Julia Mulligan, North Yorkshire police, fire and crime commissioner, told the police, fire and crime panel: “People in Tier 3 didn’t really appreciate North Yorkshire’s policing response and indeed we’ve had quite a lot of correspondence from members of Parliament from outside of North Yorkshire, representing their constituents and some of the concerns they have had about the robust approach North Yorkshire Police has taken.

“At the end of the day - we are here to protect our communities and to stop the spread of the virus and I’m very content with the response that North Yorkshire has provided in this pandemic.”

Superintendent Mike Walker said there had been criticism of North Yorkshire Police for their messaging around people visiting from Tier 3 areas in December.

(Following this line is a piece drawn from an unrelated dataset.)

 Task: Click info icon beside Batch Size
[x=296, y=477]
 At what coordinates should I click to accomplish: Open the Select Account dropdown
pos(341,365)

He said Lord Scriven wrote to him asking why the police were trying to enforce guidance - as it was not against the law to travel between tiers.

He said: “North Yorkshire Police were trying to tell people that guidance was intrinsically linked to the regulations that we can police against.

“Particularly in York we issued lots of penalty notices to people from Tier 3 areas, who were coming in from those Tier 3 areas and then meeting up socially, so they were breaching their own restrictions from their area.

“The reason we were focusing on those individuals is because of the risk of them bringing the virus.”

He added: “When we come out of national lockdown and we go back into a tier system, we will continue with the messaging of stay in your own tier if the guidance is that you shouldn’t come out of it. But it is not helpful for the police that it was only guidance. We want to try to persuade whoever is making the decision on the tier system that it must be stronger, to not allow people to travel from high infection rate areas into North Yorkshire or York.

“We look at York now and it’s the highest rate in the region. We have evidence to suggest that people have travelled into York in that period.

“Have people brought the virus with them and is that why York is at the top of the list now?”

The public health team has also suggested the increase in cases could also be down to York residents mixing, York being under less restrictive Tier 2 rather than Tier 3 restrictions in December, and the more transmissible new strain of the virus.